The answers to these questions are important. Every adult should have a Power of Attorney in place so that the right trusted person is named their Agent in the event of sudden disability. If they don’t, then someone in the family will have to petition for Guardianship, which is a long and costly process.
The Power of Attorney document must conform to the laws of the state where it is drawn up and executed. If it doesn’t, then the document is invalid and unenforceable. The number one reason a Power of Attorney document is deemed invalid is that either the Principal or Agent did not work with a licensed lawyer. Usually this takes the form of self-help in downloading forms from the internet. Other sources of problem documents include those from accountants, hospital social workers, Notary Public, senior centers, and healthcare facilities.
The lesson here is that it is important to work with a licensed attorney to get the correct documents in place. If your parents lose their ability to make their own decisions after executing an invalid document, then you have to resort to the Guardianship process, which is costly and time consuming.

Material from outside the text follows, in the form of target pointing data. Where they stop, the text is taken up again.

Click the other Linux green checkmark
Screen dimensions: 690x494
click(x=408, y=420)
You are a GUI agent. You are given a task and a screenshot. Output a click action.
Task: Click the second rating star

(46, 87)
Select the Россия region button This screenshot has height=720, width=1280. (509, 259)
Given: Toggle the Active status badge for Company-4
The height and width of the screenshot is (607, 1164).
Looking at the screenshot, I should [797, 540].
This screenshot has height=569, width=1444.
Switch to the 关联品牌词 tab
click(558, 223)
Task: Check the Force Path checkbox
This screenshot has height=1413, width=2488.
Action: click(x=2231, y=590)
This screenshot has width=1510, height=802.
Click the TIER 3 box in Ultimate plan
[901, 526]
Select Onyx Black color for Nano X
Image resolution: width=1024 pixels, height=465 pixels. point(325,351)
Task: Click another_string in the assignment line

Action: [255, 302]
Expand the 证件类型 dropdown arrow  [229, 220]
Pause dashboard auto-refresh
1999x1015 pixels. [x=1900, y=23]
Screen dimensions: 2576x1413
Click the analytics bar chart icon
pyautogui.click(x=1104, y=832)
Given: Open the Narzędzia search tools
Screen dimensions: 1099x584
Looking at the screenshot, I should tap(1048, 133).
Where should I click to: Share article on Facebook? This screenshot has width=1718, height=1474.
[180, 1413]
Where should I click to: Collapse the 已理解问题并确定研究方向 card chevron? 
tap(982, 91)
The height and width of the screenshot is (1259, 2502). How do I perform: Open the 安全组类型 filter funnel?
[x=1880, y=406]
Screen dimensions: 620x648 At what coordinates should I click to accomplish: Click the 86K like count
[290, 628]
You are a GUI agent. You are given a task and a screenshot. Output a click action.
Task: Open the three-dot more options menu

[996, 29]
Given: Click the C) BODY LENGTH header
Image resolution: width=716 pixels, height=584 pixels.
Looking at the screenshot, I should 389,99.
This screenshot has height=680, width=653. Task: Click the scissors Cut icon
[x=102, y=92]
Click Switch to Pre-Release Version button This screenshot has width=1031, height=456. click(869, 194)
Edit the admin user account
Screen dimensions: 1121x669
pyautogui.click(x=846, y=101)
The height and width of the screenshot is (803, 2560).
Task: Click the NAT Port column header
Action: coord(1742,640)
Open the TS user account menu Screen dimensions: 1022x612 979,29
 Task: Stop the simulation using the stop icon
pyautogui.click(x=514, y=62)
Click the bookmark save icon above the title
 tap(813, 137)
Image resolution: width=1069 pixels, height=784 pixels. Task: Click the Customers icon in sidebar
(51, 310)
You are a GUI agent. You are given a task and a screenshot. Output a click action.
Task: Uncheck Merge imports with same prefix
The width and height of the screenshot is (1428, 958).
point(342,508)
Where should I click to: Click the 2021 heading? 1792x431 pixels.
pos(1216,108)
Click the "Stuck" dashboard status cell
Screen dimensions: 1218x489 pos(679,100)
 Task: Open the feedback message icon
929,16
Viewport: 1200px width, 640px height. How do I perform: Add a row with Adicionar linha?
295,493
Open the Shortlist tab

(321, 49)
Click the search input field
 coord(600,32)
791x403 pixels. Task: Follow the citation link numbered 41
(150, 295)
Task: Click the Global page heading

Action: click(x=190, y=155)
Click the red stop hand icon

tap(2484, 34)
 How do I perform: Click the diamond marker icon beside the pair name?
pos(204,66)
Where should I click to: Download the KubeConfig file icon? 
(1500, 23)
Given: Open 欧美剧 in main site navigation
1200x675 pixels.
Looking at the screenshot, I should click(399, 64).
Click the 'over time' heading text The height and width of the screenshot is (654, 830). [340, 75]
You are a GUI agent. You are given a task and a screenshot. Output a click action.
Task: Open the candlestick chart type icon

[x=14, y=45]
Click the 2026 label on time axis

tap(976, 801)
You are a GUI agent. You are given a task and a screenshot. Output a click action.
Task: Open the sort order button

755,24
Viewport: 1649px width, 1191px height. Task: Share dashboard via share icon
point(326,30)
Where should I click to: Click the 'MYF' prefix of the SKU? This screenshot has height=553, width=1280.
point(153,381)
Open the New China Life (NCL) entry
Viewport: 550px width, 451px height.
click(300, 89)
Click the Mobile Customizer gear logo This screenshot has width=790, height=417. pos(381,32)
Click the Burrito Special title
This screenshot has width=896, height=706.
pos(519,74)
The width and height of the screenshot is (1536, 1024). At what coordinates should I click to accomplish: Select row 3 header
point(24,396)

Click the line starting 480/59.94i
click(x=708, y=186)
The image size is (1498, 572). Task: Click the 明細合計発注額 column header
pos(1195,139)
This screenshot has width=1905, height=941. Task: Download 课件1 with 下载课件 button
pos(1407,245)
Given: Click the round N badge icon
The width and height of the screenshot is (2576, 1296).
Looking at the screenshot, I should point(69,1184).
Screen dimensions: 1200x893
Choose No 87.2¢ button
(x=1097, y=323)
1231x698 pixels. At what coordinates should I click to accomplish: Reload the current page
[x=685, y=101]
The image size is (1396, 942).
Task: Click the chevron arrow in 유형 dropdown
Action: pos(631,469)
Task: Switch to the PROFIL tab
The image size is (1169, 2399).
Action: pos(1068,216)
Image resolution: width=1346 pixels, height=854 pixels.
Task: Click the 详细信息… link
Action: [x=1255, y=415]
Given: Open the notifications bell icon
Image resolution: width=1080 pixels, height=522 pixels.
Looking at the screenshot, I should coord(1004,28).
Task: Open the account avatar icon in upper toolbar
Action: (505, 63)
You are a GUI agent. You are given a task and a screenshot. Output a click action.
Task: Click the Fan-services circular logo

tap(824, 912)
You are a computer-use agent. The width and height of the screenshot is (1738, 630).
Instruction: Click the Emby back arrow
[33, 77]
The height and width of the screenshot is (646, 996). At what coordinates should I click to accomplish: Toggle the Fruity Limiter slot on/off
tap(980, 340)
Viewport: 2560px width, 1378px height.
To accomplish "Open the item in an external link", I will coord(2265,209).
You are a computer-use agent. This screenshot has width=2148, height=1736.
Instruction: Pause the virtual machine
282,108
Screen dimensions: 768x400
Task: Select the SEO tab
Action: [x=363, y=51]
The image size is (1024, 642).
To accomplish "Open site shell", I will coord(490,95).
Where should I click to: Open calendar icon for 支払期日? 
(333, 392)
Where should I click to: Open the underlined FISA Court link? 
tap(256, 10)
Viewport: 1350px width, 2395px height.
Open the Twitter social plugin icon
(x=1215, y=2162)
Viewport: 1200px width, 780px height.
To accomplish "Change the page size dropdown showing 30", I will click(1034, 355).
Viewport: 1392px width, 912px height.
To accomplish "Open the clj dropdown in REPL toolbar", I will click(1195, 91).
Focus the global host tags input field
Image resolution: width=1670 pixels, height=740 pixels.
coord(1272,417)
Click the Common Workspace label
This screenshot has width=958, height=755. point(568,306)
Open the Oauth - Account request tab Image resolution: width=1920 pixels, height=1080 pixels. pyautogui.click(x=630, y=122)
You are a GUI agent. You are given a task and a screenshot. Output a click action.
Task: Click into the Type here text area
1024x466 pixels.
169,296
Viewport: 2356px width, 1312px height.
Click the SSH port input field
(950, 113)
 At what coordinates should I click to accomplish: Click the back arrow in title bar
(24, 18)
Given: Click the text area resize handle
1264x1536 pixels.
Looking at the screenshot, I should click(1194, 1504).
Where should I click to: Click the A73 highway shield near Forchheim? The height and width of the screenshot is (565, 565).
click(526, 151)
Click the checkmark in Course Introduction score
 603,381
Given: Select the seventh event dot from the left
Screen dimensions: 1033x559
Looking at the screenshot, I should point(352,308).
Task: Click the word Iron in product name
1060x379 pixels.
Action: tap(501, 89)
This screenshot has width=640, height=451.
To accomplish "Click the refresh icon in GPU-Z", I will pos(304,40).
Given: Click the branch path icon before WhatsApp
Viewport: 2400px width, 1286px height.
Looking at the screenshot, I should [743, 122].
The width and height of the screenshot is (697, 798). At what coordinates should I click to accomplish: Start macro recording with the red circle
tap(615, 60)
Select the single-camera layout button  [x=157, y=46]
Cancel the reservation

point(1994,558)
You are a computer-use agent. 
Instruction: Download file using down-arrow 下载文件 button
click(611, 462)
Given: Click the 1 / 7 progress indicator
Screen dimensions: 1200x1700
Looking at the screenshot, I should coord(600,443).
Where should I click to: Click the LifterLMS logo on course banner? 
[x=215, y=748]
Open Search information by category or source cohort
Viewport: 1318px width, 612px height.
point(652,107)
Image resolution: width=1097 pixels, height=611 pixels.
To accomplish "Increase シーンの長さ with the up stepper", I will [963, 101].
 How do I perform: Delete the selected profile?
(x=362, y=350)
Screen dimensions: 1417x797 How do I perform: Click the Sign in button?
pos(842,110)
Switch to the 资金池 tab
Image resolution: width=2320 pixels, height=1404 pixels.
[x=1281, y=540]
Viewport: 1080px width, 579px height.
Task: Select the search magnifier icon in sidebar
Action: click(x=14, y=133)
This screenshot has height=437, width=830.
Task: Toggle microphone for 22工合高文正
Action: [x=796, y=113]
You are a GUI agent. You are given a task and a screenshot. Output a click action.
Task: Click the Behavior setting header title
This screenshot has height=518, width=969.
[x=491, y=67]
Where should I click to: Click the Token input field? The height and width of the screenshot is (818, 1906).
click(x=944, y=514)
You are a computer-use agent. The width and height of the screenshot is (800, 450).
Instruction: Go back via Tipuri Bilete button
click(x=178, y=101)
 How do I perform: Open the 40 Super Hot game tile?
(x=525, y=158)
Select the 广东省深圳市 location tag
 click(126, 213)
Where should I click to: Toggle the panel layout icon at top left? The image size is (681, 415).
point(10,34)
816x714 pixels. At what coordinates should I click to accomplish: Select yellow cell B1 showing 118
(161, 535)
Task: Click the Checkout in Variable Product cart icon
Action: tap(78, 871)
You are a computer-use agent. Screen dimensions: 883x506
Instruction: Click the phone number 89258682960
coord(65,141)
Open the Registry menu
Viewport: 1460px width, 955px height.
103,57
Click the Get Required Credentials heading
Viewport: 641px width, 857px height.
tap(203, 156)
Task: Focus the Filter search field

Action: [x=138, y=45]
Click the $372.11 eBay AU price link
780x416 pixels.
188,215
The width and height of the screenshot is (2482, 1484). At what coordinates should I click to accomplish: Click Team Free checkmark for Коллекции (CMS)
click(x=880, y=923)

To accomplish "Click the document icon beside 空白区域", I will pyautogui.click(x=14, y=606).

An Agent is a fiduciary and owes the Principal certain duties of care. The duty of loyalty is the foundation of the relationship. Obtaining a Power of Attorney document from any source other than from an attorney, or agreeing to serve under such a document, is arguably a breach of duty of loyalty right out of the gate. Depending on the facts, a court may hold an Agent personally responsible for the harm caused by breaching the duty of loyalty. Please take the role of Agent seriously and act in the best interest of the Principal.